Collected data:
◆ ◆ ◆ ◆ ◆ ◆ ◆
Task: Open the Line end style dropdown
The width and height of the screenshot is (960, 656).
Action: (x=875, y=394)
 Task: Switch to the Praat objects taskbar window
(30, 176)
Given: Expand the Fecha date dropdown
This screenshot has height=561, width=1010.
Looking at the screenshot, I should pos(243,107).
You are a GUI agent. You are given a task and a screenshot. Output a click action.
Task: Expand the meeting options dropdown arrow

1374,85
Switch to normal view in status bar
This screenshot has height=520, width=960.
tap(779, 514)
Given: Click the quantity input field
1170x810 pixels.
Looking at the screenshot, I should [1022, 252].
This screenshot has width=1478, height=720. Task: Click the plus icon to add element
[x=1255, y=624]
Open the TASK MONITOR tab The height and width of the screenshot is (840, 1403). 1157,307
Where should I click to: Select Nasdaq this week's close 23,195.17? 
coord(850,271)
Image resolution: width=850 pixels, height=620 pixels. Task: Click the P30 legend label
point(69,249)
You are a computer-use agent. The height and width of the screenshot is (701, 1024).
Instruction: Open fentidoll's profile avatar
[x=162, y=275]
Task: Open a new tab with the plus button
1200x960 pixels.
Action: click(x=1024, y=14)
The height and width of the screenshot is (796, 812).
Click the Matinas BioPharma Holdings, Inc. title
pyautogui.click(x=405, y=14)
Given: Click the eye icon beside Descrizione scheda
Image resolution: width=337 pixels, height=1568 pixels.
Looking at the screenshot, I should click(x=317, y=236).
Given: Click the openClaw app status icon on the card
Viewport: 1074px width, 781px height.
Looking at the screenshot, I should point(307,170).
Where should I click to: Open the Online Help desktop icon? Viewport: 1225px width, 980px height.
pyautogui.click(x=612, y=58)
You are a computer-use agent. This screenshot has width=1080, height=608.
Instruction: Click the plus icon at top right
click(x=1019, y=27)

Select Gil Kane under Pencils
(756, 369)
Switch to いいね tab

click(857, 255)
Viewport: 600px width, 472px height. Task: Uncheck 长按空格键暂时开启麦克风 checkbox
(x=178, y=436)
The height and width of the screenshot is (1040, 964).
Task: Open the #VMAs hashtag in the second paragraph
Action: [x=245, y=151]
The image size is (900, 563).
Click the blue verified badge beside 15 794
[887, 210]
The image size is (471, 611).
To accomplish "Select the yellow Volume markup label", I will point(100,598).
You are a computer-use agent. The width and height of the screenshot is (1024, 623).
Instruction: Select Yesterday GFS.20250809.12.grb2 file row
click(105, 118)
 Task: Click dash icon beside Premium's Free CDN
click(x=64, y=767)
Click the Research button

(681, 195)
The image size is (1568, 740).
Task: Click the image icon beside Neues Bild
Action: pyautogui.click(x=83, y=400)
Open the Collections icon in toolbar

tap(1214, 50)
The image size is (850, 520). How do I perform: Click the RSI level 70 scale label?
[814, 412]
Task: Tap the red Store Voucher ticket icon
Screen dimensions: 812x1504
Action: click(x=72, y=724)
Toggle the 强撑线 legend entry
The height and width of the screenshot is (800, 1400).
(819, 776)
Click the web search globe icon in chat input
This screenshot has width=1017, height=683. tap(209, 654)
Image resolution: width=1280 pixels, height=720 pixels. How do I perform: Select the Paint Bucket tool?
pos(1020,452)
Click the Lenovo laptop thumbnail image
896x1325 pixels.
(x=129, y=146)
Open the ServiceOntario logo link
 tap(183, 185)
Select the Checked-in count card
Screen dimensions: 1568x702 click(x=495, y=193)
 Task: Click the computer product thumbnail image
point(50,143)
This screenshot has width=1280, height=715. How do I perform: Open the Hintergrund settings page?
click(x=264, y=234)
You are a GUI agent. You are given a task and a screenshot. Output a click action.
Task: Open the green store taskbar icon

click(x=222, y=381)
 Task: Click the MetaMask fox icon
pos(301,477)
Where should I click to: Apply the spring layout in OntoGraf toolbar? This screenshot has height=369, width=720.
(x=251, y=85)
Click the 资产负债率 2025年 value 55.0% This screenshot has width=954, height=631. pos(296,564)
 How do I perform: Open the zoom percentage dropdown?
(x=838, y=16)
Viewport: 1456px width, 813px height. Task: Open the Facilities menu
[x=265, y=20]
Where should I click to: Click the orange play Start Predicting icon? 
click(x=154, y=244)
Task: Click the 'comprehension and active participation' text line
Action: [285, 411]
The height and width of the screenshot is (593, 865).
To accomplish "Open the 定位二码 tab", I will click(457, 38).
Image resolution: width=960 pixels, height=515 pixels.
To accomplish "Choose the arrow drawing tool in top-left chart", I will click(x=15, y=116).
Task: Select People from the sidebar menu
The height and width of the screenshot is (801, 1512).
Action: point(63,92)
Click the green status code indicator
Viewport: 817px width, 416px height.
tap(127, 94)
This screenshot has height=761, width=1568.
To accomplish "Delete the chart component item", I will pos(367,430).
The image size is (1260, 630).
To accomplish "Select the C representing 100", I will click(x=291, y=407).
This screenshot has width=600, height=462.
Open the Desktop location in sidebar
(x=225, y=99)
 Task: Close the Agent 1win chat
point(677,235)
◆ ◆ ◆ ◆ ◆ ◆ ◆
WORK TASK: Take the records and restate them word for word.

RESPONSE TO THIS TASK:
Task: Open the Line end style dropdown
The width and height of the screenshot is (960, 656).
Action: (x=875, y=394)
 Task: Switch to the Praat objects taskbar window
(30, 176)
Given: Expand the Fecha date dropdown
This screenshot has height=561, width=1010.
Looking at the screenshot, I should pos(243,107).
You are a GUI agent. You are given a task and a screenshot. Output a click action.
Task: Expand the meeting options dropdown arrow

1374,85
Switch to normal view in status bar
This screenshot has height=520, width=960.
tap(779, 514)
Given: Click the quantity input field
1170x810 pixels.
Looking at the screenshot, I should [1022, 252].
This screenshot has width=1478, height=720. Task: Click the plus icon to add element
[x=1255, y=624]
Open the TASK MONITOR tab The height and width of the screenshot is (840, 1403). 1157,307
Where should I click to: Select Nasdaq this week's close 23,195.17? 
coord(850,271)
Image resolution: width=850 pixels, height=620 pixels. Task: Click the P30 legend label
point(69,249)
You are a computer-use agent. The height and width of the screenshot is (701, 1024).
Instruction: Open fentidoll's profile avatar
[x=162, y=275]
Task: Open a new tab with the plus button
1200x960 pixels.
Action: click(x=1024, y=14)
The height and width of the screenshot is (796, 812).
Click the Matinas BioPharma Holdings, Inc. title
pyautogui.click(x=405, y=14)
Given: Click the eye icon beside Descrizione scheda
Image resolution: width=337 pixels, height=1568 pixels.
Looking at the screenshot, I should click(x=317, y=236).
Given: Click the openClaw app status icon on the card
Viewport: 1074px width, 781px height.
Looking at the screenshot, I should point(307,170).
Where should I click to: Open the Online Help desktop icon? Viewport: 1225px width, 980px height.
pyautogui.click(x=612, y=58)
You are a computer-use agent. This screenshot has width=1080, height=608.
Instruction: Click the plus icon at top right
click(x=1019, y=27)

Select Gil Kane under Pencils
(756, 369)
Switch to いいね tab

click(857, 255)
Viewport: 600px width, 472px height. Task: Uncheck 长按空格键暂时开启麦克风 checkbox
(x=178, y=436)
The height and width of the screenshot is (1040, 964).
Task: Open the #VMAs hashtag in the second paragraph
Action: [x=245, y=151]
The image size is (900, 563).
Click the blue verified badge beside 15 794
[887, 210]
The image size is (471, 611).
To accomplish "Select the yellow Volume markup label", I will point(100,598).
You are a computer-use agent. The width and height of the screenshot is (1024, 623).
Instruction: Select Yesterday GFS.20250809.12.grb2 file row
click(105, 118)
 Task: Click dash icon beside Premium's Free CDN
click(x=64, y=767)
Click the Research button

(681, 195)
The image size is (1568, 740).
Task: Click the image icon beside Neues Bild
Action: pyautogui.click(x=83, y=400)
Open the Collections icon in toolbar

tap(1214, 50)
The image size is (850, 520). How do I perform: Click the RSI level 70 scale label?
[814, 412]
Task: Tap the red Store Voucher ticket icon
Screen dimensions: 812x1504
Action: click(x=72, y=724)
Toggle the 强撑线 legend entry
The height and width of the screenshot is (800, 1400).
(819, 776)
Click the web search globe icon in chat input
This screenshot has width=1017, height=683. tap(209, 654)
Image resolution: width=1280 pixels, height=720 pixels. How do I perform: Select the Paint Bucket tool?
pos(1020,452)
Click the Lenovo laptop thumbnail image
896x1325 pixels.
(x=129, y=146)
Open the ServiceOntario logo link
 tap(183, 185)
Select the Checked-in count card
Screen dimensions: 1568x702 click(x=495, y=193)
 Task: Click the computer product thumbnail image
point(50,143)
This screenshot has width=1280, height=715. How do I perform: Open the Hintergrund settings page?
click(x=264, y=234)
You are a GUI agent. You are given a task and a screenshot. Output a click action.
Task: Open the green store taskbar icon

click(x=222, y=381)
 Task: Click the MetaMask fox icon
pos(301,477)
Where should I click to: Apply the spring layout in OntoGraf toolbar? This screenshot has height=369, width=720.
(x=251, y=85)
Click the 资产负债率 2025年 value 55.0% This screenshot has width=954, height=631. pos(296,564)
 How do I perform: Open the zoom percentage dropdown?
(x=838, y=16)
Viewport: 1456px width, 813px height. Task: Open the Facilities menu
[x=265, y=20]
Where should I click to: Click the orange play Start Predicting icon? 
click(x=154, y=244)
Task: Click the 'comprehension and active participation' text line
Action: [285, 411]
The height and width of the screenshot is (593, 865).
To accomplish "Open the 定位二码 tab", I will click(457, 38).
Image resolution: width=960 pixels, height=515 pixels.
To accomplish "Choose the arrow drawing tool in top-left chart", I will click(x=15, y=116).
Task: Select People from the sidebar menu
The height and width of the screenshot is (801, 1512).
Action: point(63,92)
Click the green status code indicator
Viewport: 817px width, 416px height.
tap(127, 94)
This screenshot has height=761, width=1568.
To accomplish "Delete the chart component item", I will pos(367,430).
The image size is (1260, 630).
To accomplish "Select the C representing 100", I will click(x=291, y=407).
This screenshot has width=600, height=462.
Open the Desktop location in sidebar
(x=225, y=99)
 Task: Close the Agent 1win chat
point(677,235)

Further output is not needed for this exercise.